CALLER: Hey, Rush. Twenty-five years listening to you.

RUSH: Thank you sir, very much. I appreciate that. Really do.

CALLER: Goes back to ’89 in California. What I love about it is that you taught me how to view politics.

RUSH: Well, cool. I appreciate that, too.

CALLER: I don’t waste my time on the talk shows any longer, especially with our current president.

RUSH: Yeah, it’s a waste.

CALLER: And it seems to me the only time — since Obama tells everybody how Republicans are — the only time you ever see him next to one or even an O’Reilly is if he’s like a Christie, is if he’s got a way of using ’em.

RUSH: Well, yeah, I see your point there. Yeah, I see that. Yeah.

CALLER: But, anyway, I want to thank you a lot because it sure made politics understandable when I understand the motive.

RUSH: Well, does that make it more fun, though?

CALLER: Well —

RUSH: Sometimes when you understand it, it can frustrate you even more.

CALLER: Well, I’m like you. I’ve been listening, and it seems like you kind of tuned out the talk shows.

RUSH: I have, but that’s because they’re formulaic, and when you know what’s coming on any —


RUSH: — show. I don’t like reruns.

CALLER: Right.

RUSH: I don’t watch movies a second, third time. I know what’s coming, the suspense is gone.

CALLER: You told us long ago, “Enjoy your weekend and tune in to me on Monday, and I’ll let you know what you missed.”

RUSH: Right. But now you’re on your own on that because I don’t —

CALLER: (laughing) You know, the reason I called was the football.

RUSH: Yeah, okay.

CALLER: I’m so glad you started off with it, because there’s something that’s been bugging me, and I can’t even hardly find anything on it. I Googled it. You know, I’ve got you 24/7. I’ve been watching you and trying to Google. But the thing is, when I was watching it and there was a little pregame where the night before, the Broncos changed hotels. And it was stated that it was because of chaos, family members, and there was like three or four, you know, little reasons why that somebody decided it would be a great idea to change hotels.

RUSH: Yeah.

CALLER: So I’m sitting here and I’m thinking, is this done often? It sounds a little strange. You know, I’m picturing the situation and I’m thinking I’m in a hotel with my wife, maybe some kids, some friends, whatever the situation, I’m with people I know and then all of a sudden somebody gets the idea Saturday night, from the best I can understand and find out, and that’s how it was stated, the night before they moved to a different —

RUSH: Let me jump in here because the time constraints are such that I don’t have a whole lot left. That actually is standard operating procedure for Super Bowls and has been for years. It is news when a team doesn’t change hotels the night before a game. The reason it is done is because the coaching staff wants no distractions. The night before the game during the regular season on the road the players are all one unit. They have the team meetings the night before the game and they have snack, dinner, whatever, and then bed check and so forth. There’s no carousing. The Super Bowl, the families are all there. The wives and the children arrive on I think Wednesday or Thursday, and they stay with the players.
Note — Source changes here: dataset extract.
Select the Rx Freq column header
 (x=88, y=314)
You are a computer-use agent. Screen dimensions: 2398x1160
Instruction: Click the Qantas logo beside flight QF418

But on the Saturday night, the teams get the players out of there to protect ’em from a kid that’s sick, maybe, catching illness. If there’s some kind of a squabble going on with the family, get ’em out of it. They want totally no distractions, totally, totally focusing on football. Now, it might be last year, two seasons ago, one team didn’t switch, and it made news ’cause it was highly unusual. But if you’re looking for something that would explain the Broncos collapse, it wouldn’t be that, it wouldn’t be switching hotels. It’s something else. ‘Cause it was team-wide. It was not just a couple players that were off. It was… yeah, I’m glad I’ve run out of time here, folks. It’s safer this way.